Entries for locating words and elements:
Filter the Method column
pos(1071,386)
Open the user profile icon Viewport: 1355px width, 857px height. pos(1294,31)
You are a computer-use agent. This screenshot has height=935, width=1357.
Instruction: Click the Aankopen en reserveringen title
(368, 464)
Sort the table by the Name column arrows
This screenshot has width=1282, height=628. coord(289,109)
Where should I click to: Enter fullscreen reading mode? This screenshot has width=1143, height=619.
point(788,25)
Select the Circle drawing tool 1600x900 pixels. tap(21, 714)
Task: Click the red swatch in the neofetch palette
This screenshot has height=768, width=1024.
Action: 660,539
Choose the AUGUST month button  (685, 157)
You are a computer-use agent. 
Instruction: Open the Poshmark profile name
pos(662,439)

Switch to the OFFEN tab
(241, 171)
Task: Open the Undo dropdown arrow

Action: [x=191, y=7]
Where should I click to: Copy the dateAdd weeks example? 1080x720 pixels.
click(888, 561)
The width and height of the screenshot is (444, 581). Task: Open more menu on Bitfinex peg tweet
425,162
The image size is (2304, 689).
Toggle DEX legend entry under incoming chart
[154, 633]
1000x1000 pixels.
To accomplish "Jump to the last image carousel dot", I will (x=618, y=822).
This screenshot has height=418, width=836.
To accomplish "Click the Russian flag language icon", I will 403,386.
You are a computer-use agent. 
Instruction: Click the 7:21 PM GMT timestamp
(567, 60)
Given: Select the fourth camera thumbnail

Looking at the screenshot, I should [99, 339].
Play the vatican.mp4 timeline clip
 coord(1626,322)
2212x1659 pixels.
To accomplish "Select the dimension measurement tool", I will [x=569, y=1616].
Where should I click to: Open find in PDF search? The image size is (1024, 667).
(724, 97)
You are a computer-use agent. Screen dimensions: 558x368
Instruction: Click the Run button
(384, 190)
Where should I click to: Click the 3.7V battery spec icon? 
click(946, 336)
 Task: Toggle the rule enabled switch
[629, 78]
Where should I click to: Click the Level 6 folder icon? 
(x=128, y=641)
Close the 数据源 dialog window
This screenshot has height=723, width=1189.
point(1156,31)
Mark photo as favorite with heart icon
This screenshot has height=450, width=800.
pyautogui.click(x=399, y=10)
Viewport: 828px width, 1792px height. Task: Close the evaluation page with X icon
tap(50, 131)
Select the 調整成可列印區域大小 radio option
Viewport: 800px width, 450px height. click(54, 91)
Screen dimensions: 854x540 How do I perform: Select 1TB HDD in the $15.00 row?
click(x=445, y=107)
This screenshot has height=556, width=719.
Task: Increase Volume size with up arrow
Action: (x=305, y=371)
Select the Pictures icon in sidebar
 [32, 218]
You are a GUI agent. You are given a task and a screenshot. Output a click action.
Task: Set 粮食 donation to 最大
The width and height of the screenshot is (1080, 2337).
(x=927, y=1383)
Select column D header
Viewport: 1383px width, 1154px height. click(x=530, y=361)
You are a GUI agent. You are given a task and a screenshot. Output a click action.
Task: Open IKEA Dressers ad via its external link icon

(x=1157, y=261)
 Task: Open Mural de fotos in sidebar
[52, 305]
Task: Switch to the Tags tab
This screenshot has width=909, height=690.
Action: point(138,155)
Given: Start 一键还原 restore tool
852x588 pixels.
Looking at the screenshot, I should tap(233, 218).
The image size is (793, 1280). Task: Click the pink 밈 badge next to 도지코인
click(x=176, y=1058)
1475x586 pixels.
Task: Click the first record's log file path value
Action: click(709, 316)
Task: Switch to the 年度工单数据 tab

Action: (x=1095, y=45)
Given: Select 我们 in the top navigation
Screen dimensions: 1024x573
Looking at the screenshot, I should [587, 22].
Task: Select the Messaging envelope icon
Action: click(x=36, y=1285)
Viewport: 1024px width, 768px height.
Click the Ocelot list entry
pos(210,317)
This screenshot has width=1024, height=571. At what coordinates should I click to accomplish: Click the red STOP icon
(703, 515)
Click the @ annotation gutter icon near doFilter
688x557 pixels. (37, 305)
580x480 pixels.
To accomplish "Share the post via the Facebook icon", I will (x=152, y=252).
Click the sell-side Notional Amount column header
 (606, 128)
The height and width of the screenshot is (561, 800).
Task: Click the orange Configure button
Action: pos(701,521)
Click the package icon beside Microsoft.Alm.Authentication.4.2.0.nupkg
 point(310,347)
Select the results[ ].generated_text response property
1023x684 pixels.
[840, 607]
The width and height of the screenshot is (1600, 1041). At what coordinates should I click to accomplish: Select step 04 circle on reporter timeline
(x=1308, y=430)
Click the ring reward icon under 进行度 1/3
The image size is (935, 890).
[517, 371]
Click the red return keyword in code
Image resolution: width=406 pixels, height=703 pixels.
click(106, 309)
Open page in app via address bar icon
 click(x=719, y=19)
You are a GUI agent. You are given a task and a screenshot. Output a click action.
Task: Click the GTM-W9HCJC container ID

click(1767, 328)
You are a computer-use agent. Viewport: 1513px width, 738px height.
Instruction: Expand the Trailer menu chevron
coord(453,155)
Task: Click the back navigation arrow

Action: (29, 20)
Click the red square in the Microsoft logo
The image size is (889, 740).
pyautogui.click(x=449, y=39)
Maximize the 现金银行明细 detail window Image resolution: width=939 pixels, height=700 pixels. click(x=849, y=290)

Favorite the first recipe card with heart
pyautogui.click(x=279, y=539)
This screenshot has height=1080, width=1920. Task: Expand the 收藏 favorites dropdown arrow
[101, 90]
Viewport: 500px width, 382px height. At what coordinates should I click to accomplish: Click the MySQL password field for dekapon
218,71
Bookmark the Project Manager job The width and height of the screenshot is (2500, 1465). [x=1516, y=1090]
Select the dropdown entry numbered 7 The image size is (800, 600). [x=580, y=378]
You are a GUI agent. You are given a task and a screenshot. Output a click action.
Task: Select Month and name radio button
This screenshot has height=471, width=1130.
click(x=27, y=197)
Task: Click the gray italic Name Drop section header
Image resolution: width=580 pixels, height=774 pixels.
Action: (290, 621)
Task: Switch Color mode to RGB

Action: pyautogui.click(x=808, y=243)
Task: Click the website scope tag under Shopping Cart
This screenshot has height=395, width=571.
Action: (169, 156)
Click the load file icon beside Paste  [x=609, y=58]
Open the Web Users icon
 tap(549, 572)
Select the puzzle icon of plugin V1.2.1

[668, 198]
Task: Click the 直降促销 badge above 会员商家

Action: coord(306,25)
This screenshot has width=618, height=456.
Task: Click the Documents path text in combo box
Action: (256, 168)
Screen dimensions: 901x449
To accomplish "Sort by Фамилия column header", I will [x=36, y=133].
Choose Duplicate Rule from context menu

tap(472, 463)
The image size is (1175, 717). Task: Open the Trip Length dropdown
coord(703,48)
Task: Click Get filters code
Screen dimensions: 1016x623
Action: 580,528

Work required: Write out the listing above as a JSON list of strings, one string per line, leaving out the blank lines.

Expected output:
[
  "Filter the Method column",
  "pos(1071,386)",
  "Open the user profile icon Viewport: 1355px width, 857px height. pos(1294,31)",
  "You are a computer-use agent. This screenshot has height=935, width=1357.",
  "Instruction: Click the Aankopen en reserveringen title",
  "(368, 464)",
  "Sort the table by the Name column arrows",
  "This screenshot has width=1282, height=628. coord(289,109)",
  "Where should I click to: Enter fullscreen reading mode? This screenshot has width=1143, height=619.",
  "point(788,25)",
  "Select the Circle drawing tool 1600x900 pixels. tap(21, 714)",
  "Task: Click the red swatch in the neofetch palette",
  "This screenshot has height=768, width=1024.",
  "Action: 660,539",
  "Choose the AUGUST month button  (685, 157)",
  "You are a computer-use agent. ",
  "Instruction: Open the Poshmark profile name",
  "pos(662,439)",
  "Switch to the OFFEN tab",
  "(241, 171)",
  "Task: Open the Undo dropdown arrow",
  "Action: [x=191, y=7]",
  "Where should I click to: Copy the dateAdd weeks example? 1080x720 pixels.",
  "click(888, 561)",
  "The width and height of the screenshot is (444, 581). Task: Open more menu on Bitfinex peg tweet",
  "425,162",
  "The image size is (2304, 689).",
  "Toggle DEX legend entry under incoming chart",
  "[154, 633]",
  "1000x1000 pixels.",
  "To accomplish \"Jump to the last image carousel dot\", I will (x=618, y=822).",
  "This screenshot has height=418, width=836.",
  "To accomplish \"Click the Russian flag language icon\", I will 403,386.",
  "You are a computer-use agent. ",
  "Instruction: Click the 7:21 PM GMT timestamp",
  "(567, 60)",
  "Given: Select the fourth camera thumbnail",
  "Looking at the screenshot, I should [99, 339].",
  "Play the vatican.mp4 timeline clip",
  " coord(1626,322)",
  "2212x1659 pixels.",
  "To accomplish \"Select the dimension measurement tool\", I will [x=569, y=1616].",
  "Where should I click to: Open find in PDF search? The image size is (1024, 667).",
  "(724, 97)",
  "You are a computer-use agent. Screen dimensions: 558x368",
  "Instruction: Click the Run button",
  "(384, 190)",
  "Where should I click to: Click the 3.7V battery spec icon? ",
  "click(946, 336)",
  " Task: Toggle the rule enabled switch",
  "[629, 78]",
  "Where should I click to: Click the Level 6 folder icon? ",
  "(x=128, y=641)",
  "Close the 数据源 dialog window",
  "This screenshot has height=723, width=1189.",
  "point(1156,31)",
  "Mark photo as favorite with heart icon",
  "This screenshot has height=450, width=800.",
  "pyautogui.click(x=399, y=10)",
  "Viewport: 828px width, 1792px height. Task: Close the evaluation page with X icon",
  "tap(50, 131)",
  "Select the 調整成可列印區域大小 radio option",
  "Viewport: 800px width, 450px height. click(54, 91)",
  "Screen dimensions: 854x540 How do I perform: Select 1TB HDD in the $15.00 row?",
  "click(x=445, y=107)",
  "This screenshot has height=556, width=719.",
  "Task: Increase Volume size with up arrow",
  "Action: (x=305, y=371)",
  "Select the Pictures icon in sidebar",
  " [32, 218]",
  "You are a GUI agent. You are given a task and a screenshot. Output a click action.",
  "Task: Set 粮食 donation to 最大",
  "The width and height of the screenshot is (1080, 2337).",
  "(x=927, y=1383)",
  "Select column D header",
  "Viewport: 1383px width, 1154px height. click(x=530, y=361)",
  "You are a GUI agent. You are given a task and a screenshot. Output a click action.",
  "Task: Open IKEA Dressers ad via its external link icon",
  "(x=1157, y=261)",
  " Task: Open Mural de fotos in sidebar",
  "[52, 305]",
  "Task: Switch to the Tags tab",
  "This screenshot has width=909, height=690.",
  "Action: point(138,155)",
  "Given: Start 一键还原 restore tool",
  "852x588 pixels.",
  "Looking at the screenshot, I should tap(233, 218).",
  "The image size is (793, 1280). Task: Click the pink 밈 badge next to 도지코인",
  "click(x=176, y=1058)",
  "1475x586 pixels.",
  "Task: Click the first record's log file path value",
  "Action: click(709, 316)",
  "Task: Switch to the 年度工单数据 tab",
  "Action: (x=1095, y=45)",
  "Given: Select 我们 in the top navigation",
  "Screen dimensions: 1024x573",
  "Looking at the screenshot, I should [587, 22].",
  "Task: Select the Messaging envelope icon",
  "Action: click(x=36, y=1285)",
  "Viewport: 1024px width, 768px height.",
  "Click the Ocelot list entry",
  "pos(210,317)",
  "This screenshot has width=1024, height=571. At what coordinates should I click to accomplish: Click the red STOP icon",
  "(703, 515)",
  "Click the @ annotation gutter icon near doFilter",
  "688x557 pixels. (37, 305)",
  "580x480 pixels.",
  "To accomplish \"Share the post via the Facebook icon\", I will (x=152, y=252).",
  "Click the sell-side Notional Amount column header",
  " (606, 128)",
  "The height and width of the screenshot is (561, 800).",
  "Task: Click the orange Configure button",
  "Action: pos(701,521)",
  "Click the package icon beside Microsoft.Alm.Authentication.4.2.0.nupkg",
  " point(310,347)",
  "Select the results[ ].generated_text response property",
  "1023x684 pixels.",
  "[840, 607]",
  "The width and height of the screenshot is (1600, 1041). At what coordinates should I click to accomplish: Select step 04 circle on reporter timeline",
  "(x=1308, y=430)",
  "Click the ring reward icon under 进行度 1/3",
  "The image size is (935, 890).",
  "[517, 371]",
  "Click the red return keyword in code",
  "Image resolution: width=406 pixels, height=703 pixels.",
  "click(106, 309)",
  "Open page in app via address bar icon",
  " click(x=719, y=19)",
  "You are a GUI agent. You are given a task and a screenshot. Output a click action.",
  "Task: Click the GTM-W9HCJC container ID",
  "click(1767, 328)",
  "You are a computer-use agent. Viewport: 1513px width, 738px height.",
  "Instruction: Expand the Trailer menu chevron",
  "coord(453,155)",
  "Task: Click the back navigation arrow",
  "Action: (29, 20)",
  "Click the red square in the Microsoft logo",
  "The image size is (889, 740).",
  "pyautogui.click(x=449, y=39)",
  "Maximize the 现金银行明细 detail window Image resolution: width=939 pixels, height=700 pixels. click(x=849, y=290)",
  "Favorite the first recipe card with heart",
  "pyautogui.click(x=279, y=539)",
  "This screenshot has height=1080, width=1920. Task: Expand the 收藏 favorites dropdown arrow",
  "[101, 90]",
  "Viewport: 500px width, 382px height. At what coordinates should I click to accomplish: Click the MySQL password field for dekapon",
  "218,71",
  "Bookmark the Project Manager job The width and height of the screenshot is (2500, 1465). [x=1516, y=1090]",
  "Select the dropdown entry numbered 7 The image size is (800, 600). [x=580, y=378]",
  "You are a GUI agent. You are given a task and a screenshot. Output a click action.",
  "Task: Select Month and name radio button",
  "This screenshot has height=471, width=1130.",
  "click(x=27, y=197)",
  "Task: Click the gray italic Name Drop section header",
  "Image resolution: width=580 pixels, height=774 pixels.",
  "Action: (290, 621)",
  "Task: Switch Color mode to RGB",
  "Action: pyautogui.click(x=808, y=243)",
  "Task: Click the website scope tag under Shopping Cart",
  "This screenshot has height=395, width=571.",
  "Action: (169, 156)",
  "Click the load file icon beside Paste  [x=609, y=58]",
  "Open the Web Users icon",
  " tap(549, 572)",
  "Select the puzzle icon of plugin V1.2.1",
  "[668, 198]",
  "Task: Click the 直降促销 badge above 会员商家",
  "Action: coord(306,25)",
  "This screenshot has width=618, height=456.",
  "Task: Click the Documents path text in combo box",
  "Action: (256, 168)",
  "Screen dimensions: 901x449",
  "To accomplish \"Sort by Фамилия column header\", I will [x=36, y=133].",
  "Choose Duplicate Rule from context menu",
  "tap(472, 463)",
  "The image size is (1175, 717). Task: Open the Trip Length dropdown",
  "coord(703,48)",
  "Task: Click Get filters code",
  "Screen dimensions: 1016x623",
  "Action: 580,528"
]